◆ TASK ITEM
Beginning at the line containing "You are a computer-use", give again every line through the end of the data, unchanged and with both ends included. Drop any pictures.

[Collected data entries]
------------------------
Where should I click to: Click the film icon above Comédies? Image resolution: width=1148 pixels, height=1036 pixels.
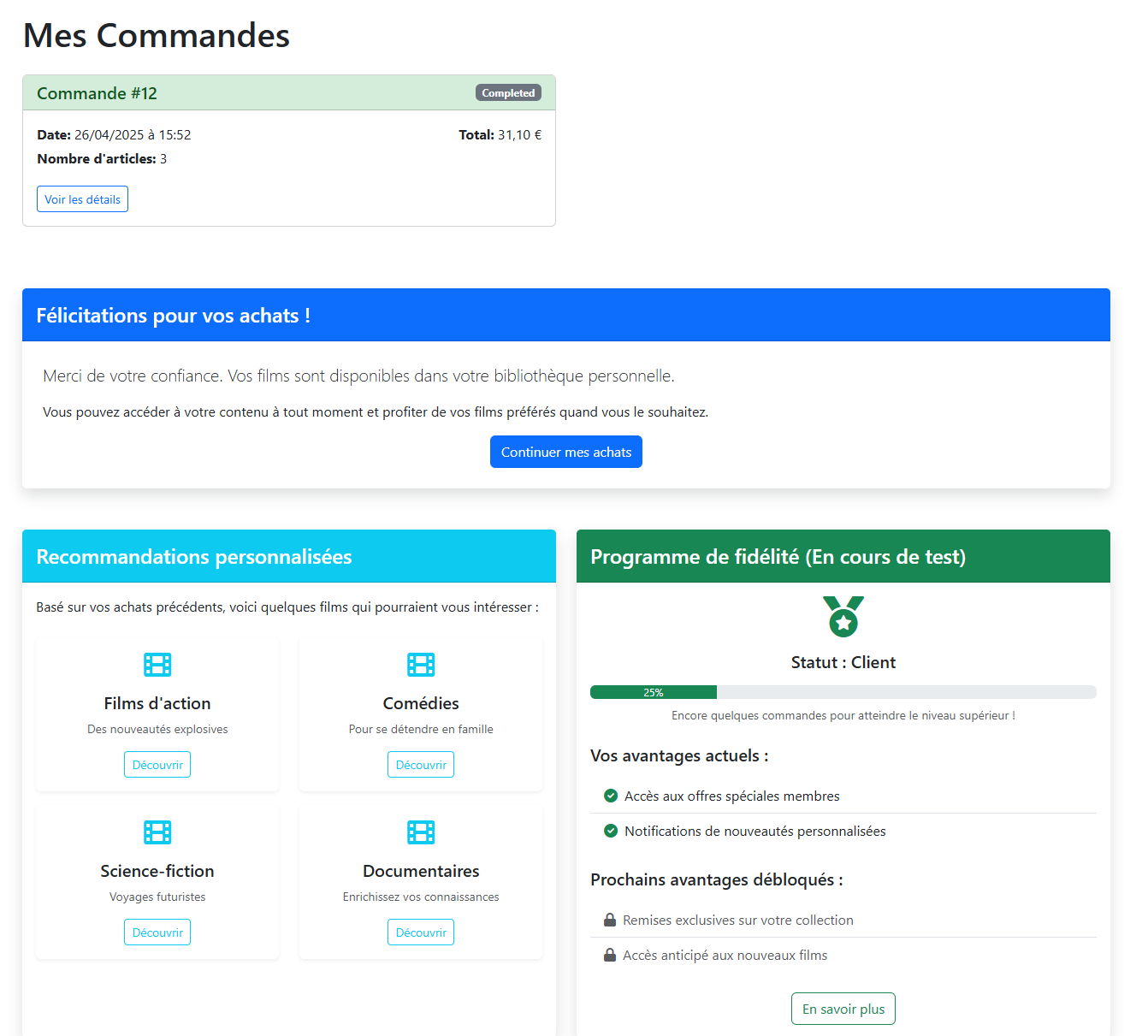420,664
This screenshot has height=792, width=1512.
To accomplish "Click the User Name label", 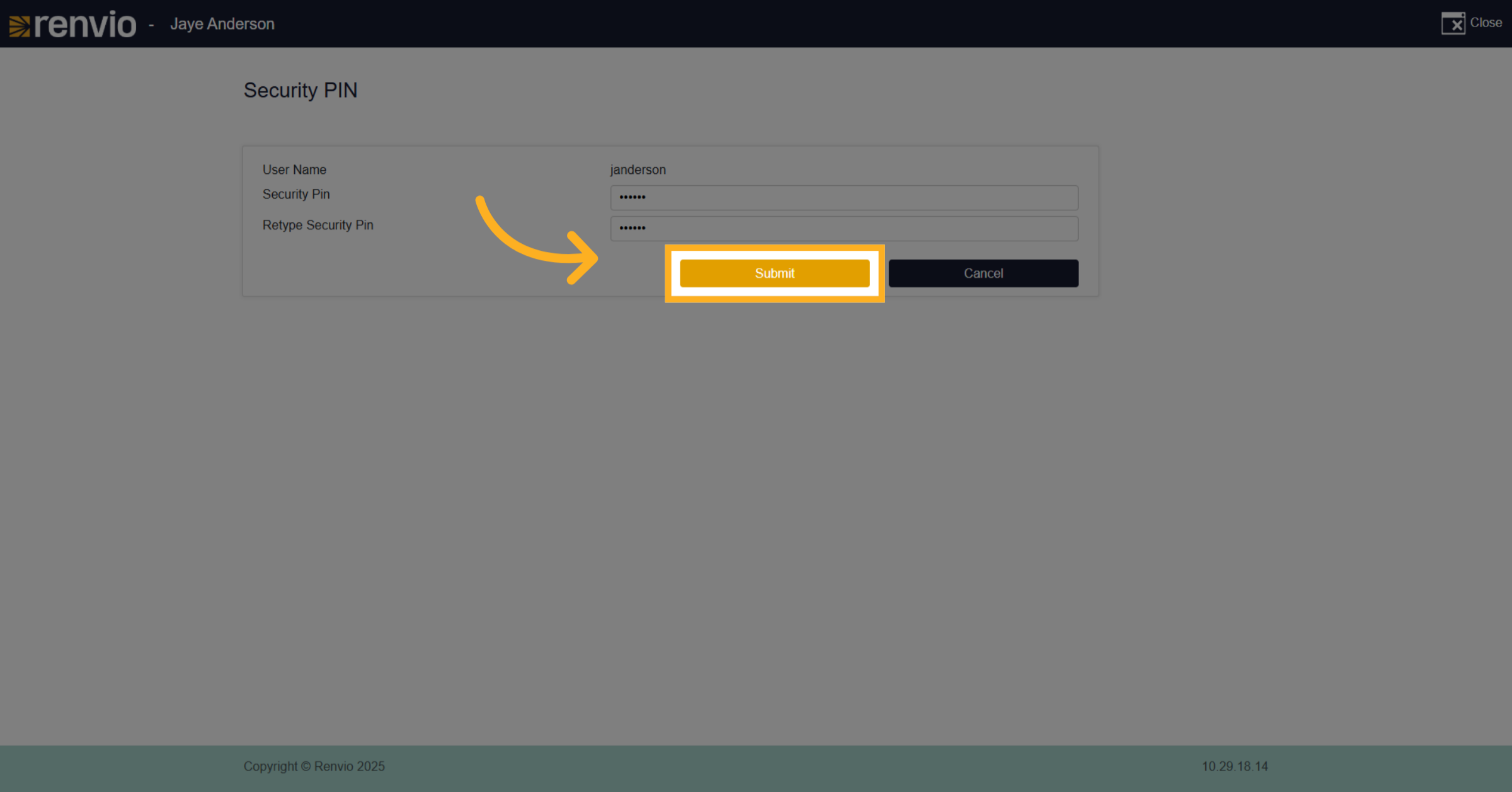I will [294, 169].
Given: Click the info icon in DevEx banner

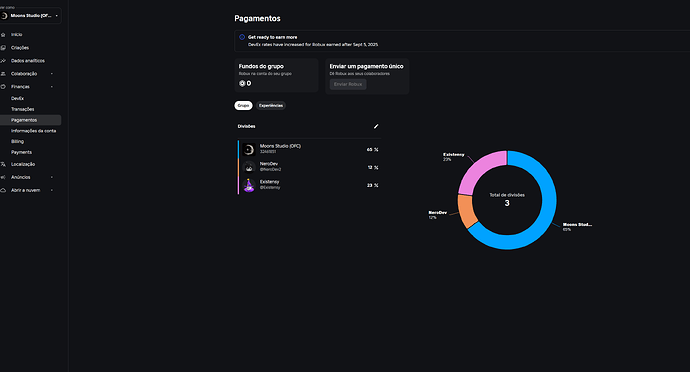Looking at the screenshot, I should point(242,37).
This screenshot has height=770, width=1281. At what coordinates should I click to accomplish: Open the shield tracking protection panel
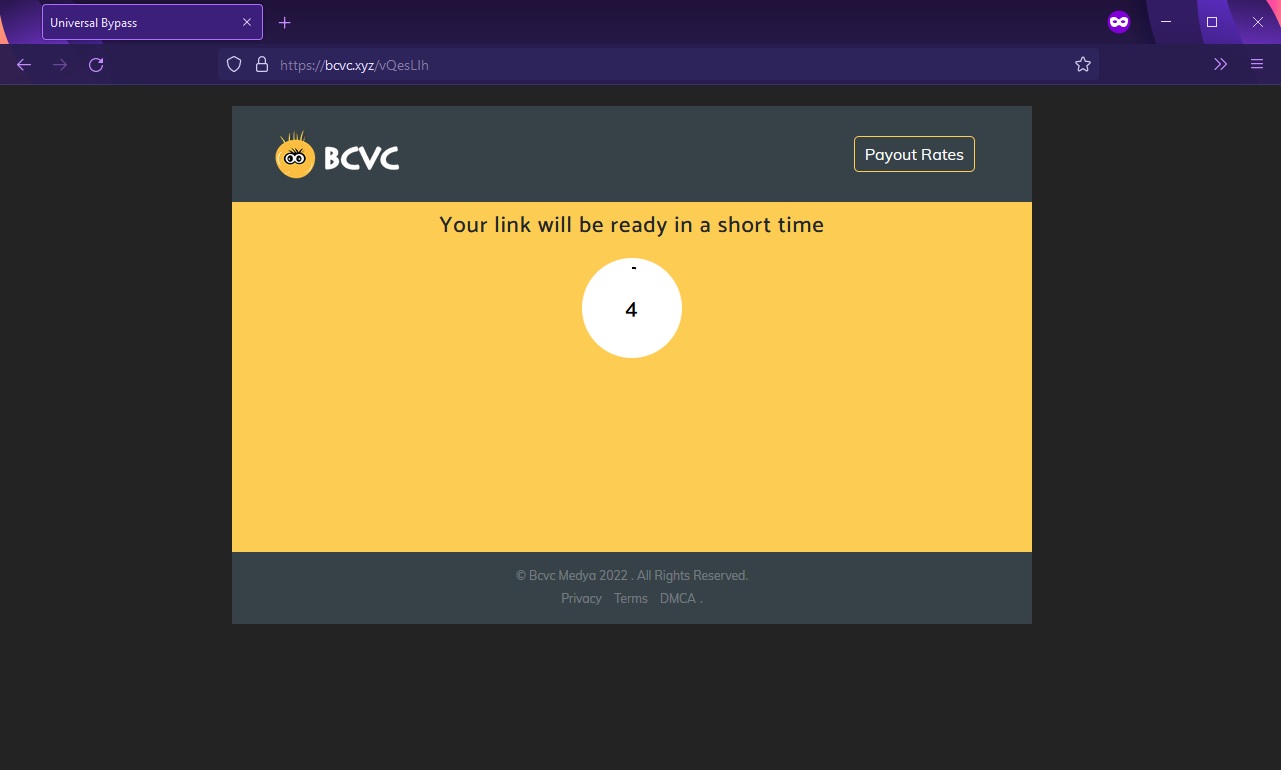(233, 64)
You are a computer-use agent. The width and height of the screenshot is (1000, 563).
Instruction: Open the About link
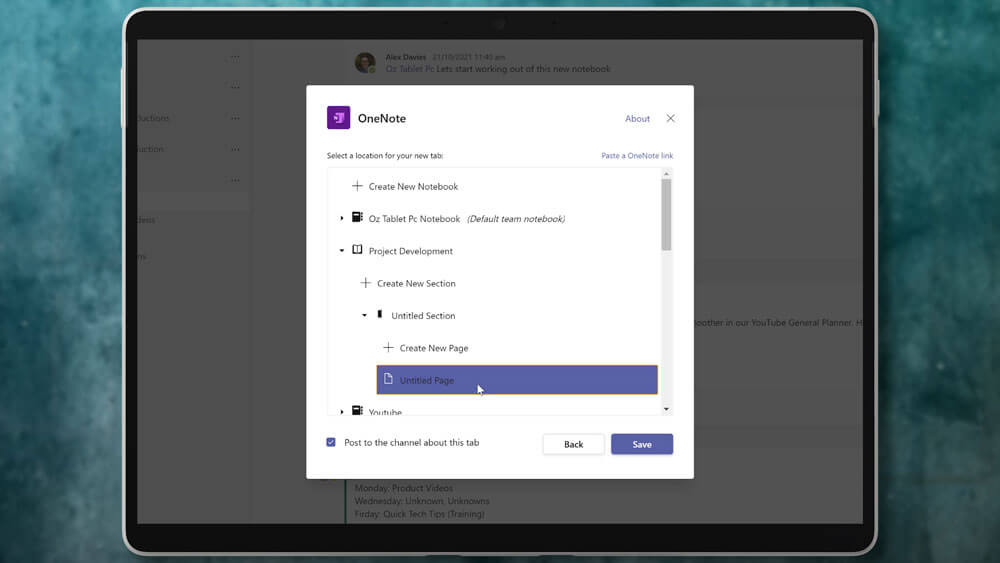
------------------------
◆ ANSWER TO THIS PROBLEM
You are a computer-use agent. The width and height of the screenshot is (1000, 563).
Instruction: Open the About link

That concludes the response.